Souza Filho: nós usamos dados de sensoriamento remoto obtidos da série de satélites RapidEye, com resolução espacial de 5 metros. Ou seja, conseguimos observar objetos com 10 metros ou 20 metros de altura, identificamos aglomerações urbanas e estradas. Ao mesmo tempo, tivemos uma validação intensa com o trabalho de campo para confirmar o que estávamos vendo nas imagens.
A questão que podemos debater é o que é considerado preservado e conservado. Os manguezais da região estudada, eu considero conservados. Ele é usado pelas comunidades tradicionais com suas embarcações para pesca – sempre cai um pouco dos fluídos do motor na água –, extração de madeira para lenha. Mas é tudo feito de forma muito sustentável. Então, apesar de estar em uso, o local se mantém conservado. É diferente de quando derrubamos uma floresta inteira e colocamos um pasto em cima.
A que se deve essa preservação no seu ponto de vista?
Souza Filho: podemos explicar pela presença das unidades de conservação ao longo da costa, incluindo 12 reservas extrativistas, e a baixa densidade populacional na região, relacionada à ausência de infraestruturas, como estradas e redes de transmissão de energia elétrica.
Por aqui, nossos manguezais são protegidos por lei. É o suficiente para garantir a manutenção deles?
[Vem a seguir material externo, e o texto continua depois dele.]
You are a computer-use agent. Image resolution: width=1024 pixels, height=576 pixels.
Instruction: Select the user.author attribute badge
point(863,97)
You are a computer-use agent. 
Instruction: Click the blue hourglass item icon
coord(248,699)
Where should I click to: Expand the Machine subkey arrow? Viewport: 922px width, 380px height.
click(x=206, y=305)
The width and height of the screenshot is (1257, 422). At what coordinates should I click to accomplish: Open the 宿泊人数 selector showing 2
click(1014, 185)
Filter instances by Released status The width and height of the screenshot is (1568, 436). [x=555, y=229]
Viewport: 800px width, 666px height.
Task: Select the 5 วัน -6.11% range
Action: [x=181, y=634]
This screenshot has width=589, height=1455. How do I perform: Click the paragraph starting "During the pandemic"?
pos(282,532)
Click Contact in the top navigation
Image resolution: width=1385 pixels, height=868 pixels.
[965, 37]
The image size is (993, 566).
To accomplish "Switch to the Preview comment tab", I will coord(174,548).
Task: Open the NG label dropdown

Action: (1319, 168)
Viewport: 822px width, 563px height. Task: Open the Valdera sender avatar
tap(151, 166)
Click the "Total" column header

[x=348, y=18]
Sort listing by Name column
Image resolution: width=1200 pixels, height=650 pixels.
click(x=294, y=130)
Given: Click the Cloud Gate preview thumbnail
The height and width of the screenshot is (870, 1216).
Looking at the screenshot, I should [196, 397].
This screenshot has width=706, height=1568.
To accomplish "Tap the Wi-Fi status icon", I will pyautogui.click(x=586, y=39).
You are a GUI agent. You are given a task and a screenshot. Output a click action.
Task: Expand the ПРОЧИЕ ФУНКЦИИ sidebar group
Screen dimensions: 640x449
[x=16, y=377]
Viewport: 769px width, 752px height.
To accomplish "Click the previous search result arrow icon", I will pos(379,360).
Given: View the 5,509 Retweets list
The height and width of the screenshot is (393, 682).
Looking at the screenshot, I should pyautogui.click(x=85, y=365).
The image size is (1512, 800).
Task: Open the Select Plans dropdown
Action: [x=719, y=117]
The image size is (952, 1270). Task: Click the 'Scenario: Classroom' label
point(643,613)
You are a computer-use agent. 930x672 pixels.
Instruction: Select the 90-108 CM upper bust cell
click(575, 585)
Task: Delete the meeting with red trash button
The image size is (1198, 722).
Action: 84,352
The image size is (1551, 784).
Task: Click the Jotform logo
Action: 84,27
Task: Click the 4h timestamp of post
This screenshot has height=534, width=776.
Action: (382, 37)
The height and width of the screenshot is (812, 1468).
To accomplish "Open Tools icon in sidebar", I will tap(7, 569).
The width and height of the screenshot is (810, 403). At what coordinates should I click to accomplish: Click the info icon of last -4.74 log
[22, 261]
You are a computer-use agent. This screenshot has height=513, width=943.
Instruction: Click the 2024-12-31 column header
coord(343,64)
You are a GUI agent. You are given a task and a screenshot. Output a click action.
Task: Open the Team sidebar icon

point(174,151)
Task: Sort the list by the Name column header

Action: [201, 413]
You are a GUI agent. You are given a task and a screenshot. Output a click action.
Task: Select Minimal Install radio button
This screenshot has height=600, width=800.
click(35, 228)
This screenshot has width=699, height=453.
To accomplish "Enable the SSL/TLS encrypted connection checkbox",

Souza Filho: no Brasil, os manguezais cobrem uma extensa área costeira, com um total de quase 9,9 mil km², dos quais aproximadamente 73% estão localizados na costa amazônica.
Hoje, nossas reservas estão 90% dentro de uma unidade de conservação. Além disso, temos a conservação natural do ambiente. Em alguns locais, como no norte e nordeste do País, há seis metros de lama. É preciso gastar milhões para degradar e então construir em cima. Do ponto de vista econômico não é viável.
Ao mesmo tempo, acho que devemos, sim, nos manter sempre em alerta, com constante monitoramento. Embora os manguezais sejam legalmente protegidos, uma área de cerca de 200 km² foi perdida entre 1999 e 2018, o que representa uma redução de 2% da área total de manguezais brasileiros. Os principais motivos são a aquicultura e as salinas.
No Sudeste, por exemplo, temos uma perda significativa dos manguezais em função da expansão urbana, caso do Rio de Janeiro/RJ, por exemplo. Então há pontos de alerta.
Vocês pretendem seguir acompanhando os manguezais brasileiros e vão atualizar os dados de quanto em quanto tempo?
Souza Filho: não paramos. É um acompanhamento anual. Usamos as imagens dos satélites para ver perdas e danos e os espaços de conservação. É um estudo que pode apoiar os processos de tomada de decisão adotados durante a formulação de políticas públicas para a conservação sistemática das florestas de mangue e das salinas associadas, contribuindo assim para a mitigação eficaz de diferentes impactos.